## To be done
Format the data from the line containing "Viewport: 502px width, 527px height." through the line containing "Action: pyautogui.click(x=184, y=205)", inclusive, as a JSON list of strings with one string per line and blank lines omitted.

## Stored data

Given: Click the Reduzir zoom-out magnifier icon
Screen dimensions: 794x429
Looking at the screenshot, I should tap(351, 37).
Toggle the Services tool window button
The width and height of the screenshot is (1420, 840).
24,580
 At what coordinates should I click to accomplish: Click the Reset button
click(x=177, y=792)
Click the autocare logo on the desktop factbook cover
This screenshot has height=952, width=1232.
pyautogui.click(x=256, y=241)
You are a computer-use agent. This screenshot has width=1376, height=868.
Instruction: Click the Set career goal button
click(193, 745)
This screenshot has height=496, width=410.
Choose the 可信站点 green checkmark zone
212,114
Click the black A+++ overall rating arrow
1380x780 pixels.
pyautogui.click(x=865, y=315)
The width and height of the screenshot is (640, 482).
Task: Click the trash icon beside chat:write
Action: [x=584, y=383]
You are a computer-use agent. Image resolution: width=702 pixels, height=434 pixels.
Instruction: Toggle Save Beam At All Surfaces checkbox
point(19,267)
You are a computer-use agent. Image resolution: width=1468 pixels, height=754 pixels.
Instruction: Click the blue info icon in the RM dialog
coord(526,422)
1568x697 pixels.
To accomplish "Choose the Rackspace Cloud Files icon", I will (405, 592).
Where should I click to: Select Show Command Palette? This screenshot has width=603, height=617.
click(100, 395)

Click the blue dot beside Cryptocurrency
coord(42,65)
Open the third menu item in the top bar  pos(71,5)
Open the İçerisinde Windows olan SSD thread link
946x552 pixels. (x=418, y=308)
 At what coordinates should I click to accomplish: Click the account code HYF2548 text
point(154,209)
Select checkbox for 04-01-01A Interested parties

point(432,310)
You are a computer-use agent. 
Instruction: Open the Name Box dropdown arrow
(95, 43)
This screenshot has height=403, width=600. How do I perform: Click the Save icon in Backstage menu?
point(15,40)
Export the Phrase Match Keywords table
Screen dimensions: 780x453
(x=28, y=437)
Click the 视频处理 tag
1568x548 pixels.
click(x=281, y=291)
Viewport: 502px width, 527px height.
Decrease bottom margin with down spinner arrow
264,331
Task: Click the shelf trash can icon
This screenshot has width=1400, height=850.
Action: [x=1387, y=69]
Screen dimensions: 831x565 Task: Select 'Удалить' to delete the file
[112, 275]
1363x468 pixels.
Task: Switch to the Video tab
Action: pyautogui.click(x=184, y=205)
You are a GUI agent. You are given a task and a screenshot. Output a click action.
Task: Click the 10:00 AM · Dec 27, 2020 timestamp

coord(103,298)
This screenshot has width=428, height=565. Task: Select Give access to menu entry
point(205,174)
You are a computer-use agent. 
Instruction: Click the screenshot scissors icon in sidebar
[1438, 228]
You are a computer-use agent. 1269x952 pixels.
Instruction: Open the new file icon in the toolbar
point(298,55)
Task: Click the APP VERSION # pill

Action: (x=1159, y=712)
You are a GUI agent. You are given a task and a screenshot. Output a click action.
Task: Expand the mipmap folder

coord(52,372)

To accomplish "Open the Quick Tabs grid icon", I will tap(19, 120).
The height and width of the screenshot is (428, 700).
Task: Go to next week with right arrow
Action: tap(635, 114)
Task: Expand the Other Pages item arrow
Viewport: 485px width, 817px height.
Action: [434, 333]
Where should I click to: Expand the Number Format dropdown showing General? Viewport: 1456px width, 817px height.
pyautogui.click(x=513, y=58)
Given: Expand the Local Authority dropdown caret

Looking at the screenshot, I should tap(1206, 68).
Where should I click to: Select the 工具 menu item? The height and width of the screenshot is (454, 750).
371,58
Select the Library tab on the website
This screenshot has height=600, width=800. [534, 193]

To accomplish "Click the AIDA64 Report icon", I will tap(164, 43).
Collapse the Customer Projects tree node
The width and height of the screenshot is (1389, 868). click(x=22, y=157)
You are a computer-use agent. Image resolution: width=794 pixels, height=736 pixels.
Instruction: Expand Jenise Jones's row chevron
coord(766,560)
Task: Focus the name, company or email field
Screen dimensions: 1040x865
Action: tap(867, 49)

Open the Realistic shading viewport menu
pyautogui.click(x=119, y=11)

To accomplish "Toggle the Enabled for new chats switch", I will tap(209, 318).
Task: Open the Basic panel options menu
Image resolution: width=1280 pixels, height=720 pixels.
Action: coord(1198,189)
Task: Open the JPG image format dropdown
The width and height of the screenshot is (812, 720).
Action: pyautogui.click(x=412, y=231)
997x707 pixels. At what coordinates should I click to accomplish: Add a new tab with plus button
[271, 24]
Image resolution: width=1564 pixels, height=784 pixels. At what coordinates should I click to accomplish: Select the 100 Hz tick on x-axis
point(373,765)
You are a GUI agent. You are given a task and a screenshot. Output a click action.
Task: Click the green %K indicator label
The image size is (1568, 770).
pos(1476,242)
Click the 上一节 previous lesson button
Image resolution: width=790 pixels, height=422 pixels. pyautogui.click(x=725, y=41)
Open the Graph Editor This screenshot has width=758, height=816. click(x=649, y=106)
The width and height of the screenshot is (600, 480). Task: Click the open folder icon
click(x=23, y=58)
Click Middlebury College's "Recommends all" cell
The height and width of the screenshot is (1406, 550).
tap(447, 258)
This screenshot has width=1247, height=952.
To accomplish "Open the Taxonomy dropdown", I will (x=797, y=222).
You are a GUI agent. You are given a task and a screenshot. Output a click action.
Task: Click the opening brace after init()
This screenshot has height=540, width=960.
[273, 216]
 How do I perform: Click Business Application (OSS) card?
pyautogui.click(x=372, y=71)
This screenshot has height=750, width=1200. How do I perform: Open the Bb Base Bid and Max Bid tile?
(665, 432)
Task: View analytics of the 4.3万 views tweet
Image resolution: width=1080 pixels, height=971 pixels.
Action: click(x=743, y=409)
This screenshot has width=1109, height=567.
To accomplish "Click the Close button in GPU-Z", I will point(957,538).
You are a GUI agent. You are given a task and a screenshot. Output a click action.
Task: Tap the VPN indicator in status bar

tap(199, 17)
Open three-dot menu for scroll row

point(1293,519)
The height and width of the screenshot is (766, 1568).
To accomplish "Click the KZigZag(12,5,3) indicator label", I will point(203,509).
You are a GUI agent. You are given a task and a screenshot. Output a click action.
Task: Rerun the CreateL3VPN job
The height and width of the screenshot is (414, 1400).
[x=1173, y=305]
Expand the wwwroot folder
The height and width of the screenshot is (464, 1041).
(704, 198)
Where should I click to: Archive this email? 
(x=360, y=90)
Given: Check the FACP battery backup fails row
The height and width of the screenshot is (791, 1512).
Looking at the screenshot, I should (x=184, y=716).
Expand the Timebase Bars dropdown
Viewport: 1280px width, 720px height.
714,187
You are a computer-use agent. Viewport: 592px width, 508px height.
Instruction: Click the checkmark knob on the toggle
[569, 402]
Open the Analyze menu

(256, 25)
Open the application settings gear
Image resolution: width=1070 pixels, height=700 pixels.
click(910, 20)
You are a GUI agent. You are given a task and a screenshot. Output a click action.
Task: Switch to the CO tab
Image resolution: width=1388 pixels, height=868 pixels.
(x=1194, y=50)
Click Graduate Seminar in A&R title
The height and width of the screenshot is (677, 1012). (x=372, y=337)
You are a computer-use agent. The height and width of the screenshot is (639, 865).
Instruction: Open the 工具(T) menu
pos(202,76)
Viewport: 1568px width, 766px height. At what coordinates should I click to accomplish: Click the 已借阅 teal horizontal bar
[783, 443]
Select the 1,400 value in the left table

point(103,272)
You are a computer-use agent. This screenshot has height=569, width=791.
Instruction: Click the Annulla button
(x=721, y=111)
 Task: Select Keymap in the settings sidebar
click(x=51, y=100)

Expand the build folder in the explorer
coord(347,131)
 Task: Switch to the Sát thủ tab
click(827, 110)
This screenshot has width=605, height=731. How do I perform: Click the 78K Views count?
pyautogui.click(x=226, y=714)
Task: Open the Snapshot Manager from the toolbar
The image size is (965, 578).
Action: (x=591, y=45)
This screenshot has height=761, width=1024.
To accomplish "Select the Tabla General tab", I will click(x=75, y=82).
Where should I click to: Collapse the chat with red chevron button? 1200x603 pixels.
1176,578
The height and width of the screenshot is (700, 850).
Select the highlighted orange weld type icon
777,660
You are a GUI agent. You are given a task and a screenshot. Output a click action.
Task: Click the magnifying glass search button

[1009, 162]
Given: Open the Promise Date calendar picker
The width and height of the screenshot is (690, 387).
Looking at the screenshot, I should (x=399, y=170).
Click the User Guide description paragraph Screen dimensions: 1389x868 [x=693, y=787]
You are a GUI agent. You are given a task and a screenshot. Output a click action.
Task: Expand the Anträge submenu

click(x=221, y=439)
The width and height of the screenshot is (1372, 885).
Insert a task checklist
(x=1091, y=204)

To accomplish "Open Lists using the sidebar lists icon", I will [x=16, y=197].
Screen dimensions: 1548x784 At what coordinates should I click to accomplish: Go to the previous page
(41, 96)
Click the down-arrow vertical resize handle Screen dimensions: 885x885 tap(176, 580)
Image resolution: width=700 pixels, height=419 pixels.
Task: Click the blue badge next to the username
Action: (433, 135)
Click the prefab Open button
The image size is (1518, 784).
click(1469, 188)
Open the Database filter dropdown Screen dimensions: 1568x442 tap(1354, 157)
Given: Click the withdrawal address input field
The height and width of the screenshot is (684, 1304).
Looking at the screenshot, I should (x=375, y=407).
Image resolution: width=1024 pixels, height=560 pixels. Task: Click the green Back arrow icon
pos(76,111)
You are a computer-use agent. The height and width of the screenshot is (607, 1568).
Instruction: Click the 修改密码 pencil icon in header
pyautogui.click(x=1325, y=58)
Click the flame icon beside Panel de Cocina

## The output
[
  "Viewport: 502px width, 527px height.",
  "Decrease bottom margin with down spinner arrow",
  "264,331",
  "Task: Click the shelf trash can icon",
  "This screenshot has width=1400, height=850.",
  "Action: [x=1387, y=69]",
  "Screen dimensions: 831x565 Task: Select 'Удалить' to delete the file",
  "[112, 275]",
  "1363x468 pixels.",
  "Task: Switch to the Video tab",
  "Action: pyautogui.click(x=184, y=205)"
]